Say how many lines in the entries hold the string "agent", giving the number by itself.
--- Available data Enclosed Below ---
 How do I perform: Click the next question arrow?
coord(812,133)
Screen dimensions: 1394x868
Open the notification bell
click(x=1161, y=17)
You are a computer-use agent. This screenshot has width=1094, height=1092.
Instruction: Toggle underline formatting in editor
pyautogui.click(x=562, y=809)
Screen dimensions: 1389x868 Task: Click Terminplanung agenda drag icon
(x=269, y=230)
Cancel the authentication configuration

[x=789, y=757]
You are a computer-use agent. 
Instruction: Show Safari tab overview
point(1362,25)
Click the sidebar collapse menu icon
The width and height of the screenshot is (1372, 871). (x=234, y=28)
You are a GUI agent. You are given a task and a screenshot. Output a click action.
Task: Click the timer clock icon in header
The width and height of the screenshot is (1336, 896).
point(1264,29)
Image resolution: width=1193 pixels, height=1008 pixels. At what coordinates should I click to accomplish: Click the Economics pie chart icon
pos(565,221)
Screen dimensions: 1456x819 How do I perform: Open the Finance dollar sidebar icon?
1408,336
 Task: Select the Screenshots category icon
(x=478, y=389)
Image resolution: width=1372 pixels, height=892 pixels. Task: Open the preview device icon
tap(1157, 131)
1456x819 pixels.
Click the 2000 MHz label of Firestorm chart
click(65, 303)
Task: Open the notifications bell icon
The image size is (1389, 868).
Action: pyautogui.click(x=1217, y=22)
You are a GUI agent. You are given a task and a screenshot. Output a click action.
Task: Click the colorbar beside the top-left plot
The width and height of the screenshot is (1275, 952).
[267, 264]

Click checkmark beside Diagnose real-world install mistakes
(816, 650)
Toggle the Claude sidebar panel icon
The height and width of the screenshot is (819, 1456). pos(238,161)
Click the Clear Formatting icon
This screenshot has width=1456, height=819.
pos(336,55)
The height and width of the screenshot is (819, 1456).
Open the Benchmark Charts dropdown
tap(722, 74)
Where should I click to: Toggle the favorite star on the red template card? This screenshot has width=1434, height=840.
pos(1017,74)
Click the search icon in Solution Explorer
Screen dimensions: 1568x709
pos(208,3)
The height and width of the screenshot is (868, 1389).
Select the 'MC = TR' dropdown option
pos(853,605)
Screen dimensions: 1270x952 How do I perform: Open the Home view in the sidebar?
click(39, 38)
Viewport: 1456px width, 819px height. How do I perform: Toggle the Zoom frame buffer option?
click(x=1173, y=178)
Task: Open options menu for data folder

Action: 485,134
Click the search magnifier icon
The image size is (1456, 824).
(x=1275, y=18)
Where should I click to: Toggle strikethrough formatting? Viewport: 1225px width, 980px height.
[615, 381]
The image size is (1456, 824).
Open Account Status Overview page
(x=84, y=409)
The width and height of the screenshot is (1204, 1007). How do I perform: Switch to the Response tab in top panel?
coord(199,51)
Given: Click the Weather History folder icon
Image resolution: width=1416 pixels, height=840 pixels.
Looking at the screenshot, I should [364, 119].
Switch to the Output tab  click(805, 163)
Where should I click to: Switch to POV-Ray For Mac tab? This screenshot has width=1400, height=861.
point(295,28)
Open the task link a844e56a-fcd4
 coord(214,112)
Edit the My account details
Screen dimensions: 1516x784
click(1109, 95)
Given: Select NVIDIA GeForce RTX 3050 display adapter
--- End of Enclosed Available data ---
- _Solution below_
4